The recommendation from Auth0's 2025 guidance: do not issue refresh tokens to AI agents for the duration of a single task. Instead, issue a time-limited access token scoped to exactly the permissions needed for that task, and require the orchestration layer (not the agent itself) to manage token refresh using a stored refresh token that the agent never sees.
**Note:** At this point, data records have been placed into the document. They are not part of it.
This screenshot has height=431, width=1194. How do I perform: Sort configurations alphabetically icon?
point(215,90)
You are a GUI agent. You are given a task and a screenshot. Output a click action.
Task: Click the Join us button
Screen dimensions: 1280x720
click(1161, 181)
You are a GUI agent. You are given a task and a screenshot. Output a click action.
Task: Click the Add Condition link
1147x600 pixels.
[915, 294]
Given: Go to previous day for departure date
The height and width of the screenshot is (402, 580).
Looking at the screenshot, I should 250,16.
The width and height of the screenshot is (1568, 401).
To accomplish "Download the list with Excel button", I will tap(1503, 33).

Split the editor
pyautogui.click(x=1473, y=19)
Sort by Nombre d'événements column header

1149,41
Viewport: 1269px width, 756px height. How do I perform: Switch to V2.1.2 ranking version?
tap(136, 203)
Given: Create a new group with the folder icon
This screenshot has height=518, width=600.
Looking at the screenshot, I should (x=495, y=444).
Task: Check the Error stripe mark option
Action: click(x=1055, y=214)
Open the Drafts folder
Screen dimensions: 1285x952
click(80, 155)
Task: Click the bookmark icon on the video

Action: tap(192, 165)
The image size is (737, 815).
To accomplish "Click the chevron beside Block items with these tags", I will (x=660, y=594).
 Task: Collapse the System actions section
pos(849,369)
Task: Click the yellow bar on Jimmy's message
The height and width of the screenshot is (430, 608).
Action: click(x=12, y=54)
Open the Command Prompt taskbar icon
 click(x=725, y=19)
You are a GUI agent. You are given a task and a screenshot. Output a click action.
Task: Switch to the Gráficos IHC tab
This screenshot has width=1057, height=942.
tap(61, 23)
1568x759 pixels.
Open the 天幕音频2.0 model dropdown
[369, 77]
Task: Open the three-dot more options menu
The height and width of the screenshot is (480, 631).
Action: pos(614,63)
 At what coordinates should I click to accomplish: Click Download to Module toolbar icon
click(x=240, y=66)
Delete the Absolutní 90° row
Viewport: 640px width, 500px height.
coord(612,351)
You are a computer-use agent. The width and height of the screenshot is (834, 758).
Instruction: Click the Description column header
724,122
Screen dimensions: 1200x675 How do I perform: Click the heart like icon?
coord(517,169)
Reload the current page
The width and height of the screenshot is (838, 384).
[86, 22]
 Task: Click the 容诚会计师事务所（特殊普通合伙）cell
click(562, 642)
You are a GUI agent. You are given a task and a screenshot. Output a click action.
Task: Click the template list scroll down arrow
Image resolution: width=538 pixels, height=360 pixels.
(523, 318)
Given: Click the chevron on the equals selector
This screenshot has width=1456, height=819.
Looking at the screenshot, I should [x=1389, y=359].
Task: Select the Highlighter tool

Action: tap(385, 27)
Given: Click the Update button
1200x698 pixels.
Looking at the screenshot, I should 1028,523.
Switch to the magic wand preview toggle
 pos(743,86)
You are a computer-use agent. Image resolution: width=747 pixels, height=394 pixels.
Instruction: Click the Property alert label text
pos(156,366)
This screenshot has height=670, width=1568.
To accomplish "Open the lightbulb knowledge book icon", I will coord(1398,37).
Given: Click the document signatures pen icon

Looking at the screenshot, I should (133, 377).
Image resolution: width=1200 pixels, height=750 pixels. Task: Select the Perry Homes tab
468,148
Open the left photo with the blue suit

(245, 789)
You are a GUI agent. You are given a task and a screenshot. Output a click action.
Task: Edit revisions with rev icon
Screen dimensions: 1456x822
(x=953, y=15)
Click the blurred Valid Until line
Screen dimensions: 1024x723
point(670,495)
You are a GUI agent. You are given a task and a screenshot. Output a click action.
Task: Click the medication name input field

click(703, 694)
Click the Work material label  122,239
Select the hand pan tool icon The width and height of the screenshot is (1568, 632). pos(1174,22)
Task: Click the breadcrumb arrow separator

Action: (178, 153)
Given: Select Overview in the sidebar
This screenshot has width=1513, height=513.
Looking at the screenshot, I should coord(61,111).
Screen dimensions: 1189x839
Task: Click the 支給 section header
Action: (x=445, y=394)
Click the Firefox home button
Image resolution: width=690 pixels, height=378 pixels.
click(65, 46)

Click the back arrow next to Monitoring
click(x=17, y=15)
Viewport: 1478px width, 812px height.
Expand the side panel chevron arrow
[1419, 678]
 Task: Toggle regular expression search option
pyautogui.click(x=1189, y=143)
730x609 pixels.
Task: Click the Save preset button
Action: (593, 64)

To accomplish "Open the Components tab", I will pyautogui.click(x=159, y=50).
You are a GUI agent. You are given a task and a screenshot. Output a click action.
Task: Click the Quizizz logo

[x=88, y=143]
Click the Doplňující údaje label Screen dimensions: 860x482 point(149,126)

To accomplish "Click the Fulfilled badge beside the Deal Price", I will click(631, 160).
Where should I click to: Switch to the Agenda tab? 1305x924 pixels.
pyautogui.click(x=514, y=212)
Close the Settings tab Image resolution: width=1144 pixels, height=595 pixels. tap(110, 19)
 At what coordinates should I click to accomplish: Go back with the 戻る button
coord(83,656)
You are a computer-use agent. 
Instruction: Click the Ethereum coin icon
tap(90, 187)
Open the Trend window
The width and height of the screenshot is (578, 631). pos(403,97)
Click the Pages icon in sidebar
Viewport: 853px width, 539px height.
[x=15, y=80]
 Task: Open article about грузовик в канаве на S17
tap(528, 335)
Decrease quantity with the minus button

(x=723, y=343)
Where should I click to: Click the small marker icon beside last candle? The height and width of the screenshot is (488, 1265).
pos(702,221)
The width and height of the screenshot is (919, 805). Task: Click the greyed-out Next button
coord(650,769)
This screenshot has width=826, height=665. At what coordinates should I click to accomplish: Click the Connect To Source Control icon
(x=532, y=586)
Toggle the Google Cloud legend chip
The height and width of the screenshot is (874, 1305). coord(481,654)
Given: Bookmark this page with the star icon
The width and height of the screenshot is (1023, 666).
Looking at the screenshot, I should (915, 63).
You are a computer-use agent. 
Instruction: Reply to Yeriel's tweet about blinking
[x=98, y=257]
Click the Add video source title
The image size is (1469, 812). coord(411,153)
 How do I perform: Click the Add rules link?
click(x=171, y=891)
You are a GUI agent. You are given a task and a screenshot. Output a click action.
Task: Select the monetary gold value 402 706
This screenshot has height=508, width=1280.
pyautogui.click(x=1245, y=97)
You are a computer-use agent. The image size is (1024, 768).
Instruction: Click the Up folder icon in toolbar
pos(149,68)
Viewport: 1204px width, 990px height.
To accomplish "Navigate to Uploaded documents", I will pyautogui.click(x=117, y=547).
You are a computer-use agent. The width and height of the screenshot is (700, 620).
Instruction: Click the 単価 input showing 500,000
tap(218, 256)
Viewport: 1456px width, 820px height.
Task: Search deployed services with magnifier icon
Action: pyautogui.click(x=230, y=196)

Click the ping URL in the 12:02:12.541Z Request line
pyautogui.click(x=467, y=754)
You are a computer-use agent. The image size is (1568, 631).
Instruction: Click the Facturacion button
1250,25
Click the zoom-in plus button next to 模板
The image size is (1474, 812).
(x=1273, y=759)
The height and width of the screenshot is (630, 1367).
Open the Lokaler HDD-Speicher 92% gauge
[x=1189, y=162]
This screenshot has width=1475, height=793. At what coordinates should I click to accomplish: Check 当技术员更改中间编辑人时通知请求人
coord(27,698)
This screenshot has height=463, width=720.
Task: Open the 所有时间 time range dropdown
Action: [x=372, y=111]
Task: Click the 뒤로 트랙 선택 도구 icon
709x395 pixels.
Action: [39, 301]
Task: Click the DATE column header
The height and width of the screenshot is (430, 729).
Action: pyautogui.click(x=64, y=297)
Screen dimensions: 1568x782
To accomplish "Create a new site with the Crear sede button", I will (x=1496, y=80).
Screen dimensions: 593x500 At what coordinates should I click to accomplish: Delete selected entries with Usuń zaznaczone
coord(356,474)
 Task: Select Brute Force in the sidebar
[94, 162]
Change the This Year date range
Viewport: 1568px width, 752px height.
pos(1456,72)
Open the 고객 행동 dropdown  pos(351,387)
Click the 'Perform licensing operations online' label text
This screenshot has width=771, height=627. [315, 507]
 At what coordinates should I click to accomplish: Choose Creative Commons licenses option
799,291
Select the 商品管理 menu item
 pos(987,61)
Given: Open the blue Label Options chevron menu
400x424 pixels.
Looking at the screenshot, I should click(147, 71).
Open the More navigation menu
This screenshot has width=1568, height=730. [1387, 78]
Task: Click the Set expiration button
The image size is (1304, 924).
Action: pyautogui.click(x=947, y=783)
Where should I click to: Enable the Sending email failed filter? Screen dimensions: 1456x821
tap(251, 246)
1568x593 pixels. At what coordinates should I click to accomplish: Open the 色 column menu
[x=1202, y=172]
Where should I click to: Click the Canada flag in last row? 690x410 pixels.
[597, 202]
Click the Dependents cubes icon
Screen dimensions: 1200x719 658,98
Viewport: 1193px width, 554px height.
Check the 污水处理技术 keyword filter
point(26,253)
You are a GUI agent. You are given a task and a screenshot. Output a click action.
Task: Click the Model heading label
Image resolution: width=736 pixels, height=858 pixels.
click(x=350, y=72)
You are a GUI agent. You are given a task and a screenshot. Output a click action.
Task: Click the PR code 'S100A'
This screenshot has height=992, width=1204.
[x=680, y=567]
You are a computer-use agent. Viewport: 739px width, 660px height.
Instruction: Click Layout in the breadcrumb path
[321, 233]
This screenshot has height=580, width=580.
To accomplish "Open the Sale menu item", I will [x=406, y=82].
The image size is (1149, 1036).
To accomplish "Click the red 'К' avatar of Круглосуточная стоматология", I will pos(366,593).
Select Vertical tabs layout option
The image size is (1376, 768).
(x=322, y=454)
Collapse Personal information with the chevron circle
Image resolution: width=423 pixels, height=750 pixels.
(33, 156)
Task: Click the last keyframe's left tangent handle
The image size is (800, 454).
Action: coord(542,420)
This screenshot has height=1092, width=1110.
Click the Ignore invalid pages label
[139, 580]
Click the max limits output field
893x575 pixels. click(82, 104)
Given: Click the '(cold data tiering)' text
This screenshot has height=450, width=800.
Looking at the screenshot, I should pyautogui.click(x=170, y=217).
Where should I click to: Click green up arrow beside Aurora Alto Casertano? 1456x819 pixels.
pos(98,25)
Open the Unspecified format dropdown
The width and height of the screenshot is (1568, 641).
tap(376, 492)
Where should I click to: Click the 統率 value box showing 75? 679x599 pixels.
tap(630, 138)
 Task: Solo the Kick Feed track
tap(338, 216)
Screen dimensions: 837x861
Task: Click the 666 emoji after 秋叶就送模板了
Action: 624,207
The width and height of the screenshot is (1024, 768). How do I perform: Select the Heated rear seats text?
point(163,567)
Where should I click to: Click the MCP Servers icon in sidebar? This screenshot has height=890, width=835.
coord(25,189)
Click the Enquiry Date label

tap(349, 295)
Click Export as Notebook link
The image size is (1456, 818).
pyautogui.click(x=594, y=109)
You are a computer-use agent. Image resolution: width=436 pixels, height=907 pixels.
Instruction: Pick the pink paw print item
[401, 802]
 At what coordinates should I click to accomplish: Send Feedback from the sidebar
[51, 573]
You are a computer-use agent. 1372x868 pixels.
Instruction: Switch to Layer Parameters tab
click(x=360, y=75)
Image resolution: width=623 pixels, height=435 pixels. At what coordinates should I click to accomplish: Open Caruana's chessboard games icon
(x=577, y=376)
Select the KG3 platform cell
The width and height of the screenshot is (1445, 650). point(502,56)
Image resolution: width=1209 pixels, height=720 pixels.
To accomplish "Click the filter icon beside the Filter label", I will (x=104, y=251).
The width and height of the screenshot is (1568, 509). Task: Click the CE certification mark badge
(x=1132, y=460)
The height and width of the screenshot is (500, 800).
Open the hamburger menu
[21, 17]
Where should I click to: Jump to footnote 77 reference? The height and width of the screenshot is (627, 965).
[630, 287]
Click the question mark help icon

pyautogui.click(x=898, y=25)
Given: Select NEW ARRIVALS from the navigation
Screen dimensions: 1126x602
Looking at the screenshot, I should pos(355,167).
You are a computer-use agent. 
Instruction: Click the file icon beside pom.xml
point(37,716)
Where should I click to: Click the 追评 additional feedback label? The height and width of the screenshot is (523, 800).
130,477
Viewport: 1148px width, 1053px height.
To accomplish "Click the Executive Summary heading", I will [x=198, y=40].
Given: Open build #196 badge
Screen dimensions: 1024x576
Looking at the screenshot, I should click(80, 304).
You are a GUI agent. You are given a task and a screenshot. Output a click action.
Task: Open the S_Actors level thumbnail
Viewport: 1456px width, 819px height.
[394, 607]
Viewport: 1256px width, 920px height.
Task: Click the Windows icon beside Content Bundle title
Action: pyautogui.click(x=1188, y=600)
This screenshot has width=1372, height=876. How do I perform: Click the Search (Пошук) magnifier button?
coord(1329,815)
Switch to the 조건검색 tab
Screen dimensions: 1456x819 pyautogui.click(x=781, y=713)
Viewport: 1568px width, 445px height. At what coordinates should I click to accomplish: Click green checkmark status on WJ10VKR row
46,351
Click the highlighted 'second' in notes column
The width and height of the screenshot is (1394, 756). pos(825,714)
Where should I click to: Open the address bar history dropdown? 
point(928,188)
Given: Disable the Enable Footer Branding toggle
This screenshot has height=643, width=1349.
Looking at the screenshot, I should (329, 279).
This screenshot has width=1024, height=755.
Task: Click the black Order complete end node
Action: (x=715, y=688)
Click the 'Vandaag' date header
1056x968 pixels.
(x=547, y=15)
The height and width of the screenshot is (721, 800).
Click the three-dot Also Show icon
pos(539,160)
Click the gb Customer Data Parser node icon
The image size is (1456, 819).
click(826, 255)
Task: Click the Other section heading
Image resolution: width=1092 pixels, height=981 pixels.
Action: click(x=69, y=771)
Token Theft Vectors Unique to Agent Runtimes

Several theft vectors are specific to LLM-based agents:

Prompt injection: Malicious content in data the agent processes (emails, documents, web pages) can instruct the model to exfiltrate credentials. If the agent's refresh token is in its context window or reachable via a tool call, it can be stolen without any traditional network intrusion.

Tool call interception: In multi-agent pipelines, tool calls cross process boundaries. A compromised intermediate agent or MCP server can intercept credentials passed as tool arguments.

Memory extraction: Long-running agents with persistent memory may cache token values in their memory store. If that store is readable by other agents or accessible via a jailbreak, tokens can be extracted.

Log leakage: Agent frameworks that log tool arguments in debug mode can write refresh tokens to log files, which may be stored in less secure infrastructure than the credential vault.

Mitigation strategies:

  • Never put token values in the agent's context window; resolve them just-in-time via a vault API call
  • Use opaque references ("the GitHub token for this user") rather than raw values when passing credentials between agents
  • Ensure agent memory stores have the same access controls as the credential vault
  • Audit all tool call argument logging to confirm sensitive values are redacted

Credential Vault Integration

A production-grade agent authentication architecture centralizes token management in a dedicated vault service rather than distributing credentials across agent processes:

┌─────────────────────────────────────────────────────────┐
│                    Credential Vault                      │
│  - Stores refresh tokens encrypted at rest (AES-256-GCM)│
│  - Handles token rotation transparently                  │
│  - Issues short-lived access tokens to agents on demand  │
│  - Enforces per-agent, per-user scope restrictions       │
│  - Provides audit log for every credential access        │
└──────────────────────┬──────────────────────────────────┘
                       │ Authenticated vault API call
                       │ (agent presents workload identity,
                       │  receives scoped access token)
              ┌────────▼────────┐
              │   Agent Worker  │
              │ (stateless,     │
              │  no stored creds│
              └────────┬────────┘
                       │ Bearer access_token (short-lived)
                       ▼
              Resource Server APIs

The agent never holds a refresh token. It holds only a short-lived access token obtained from the vault, which itself manages the refresh token rotation cycle. This containment means that even a fully compromised agent process cannot exfiltrate durable credentials — the access token it holds expires within minutes and cannot be used to obtain new ones.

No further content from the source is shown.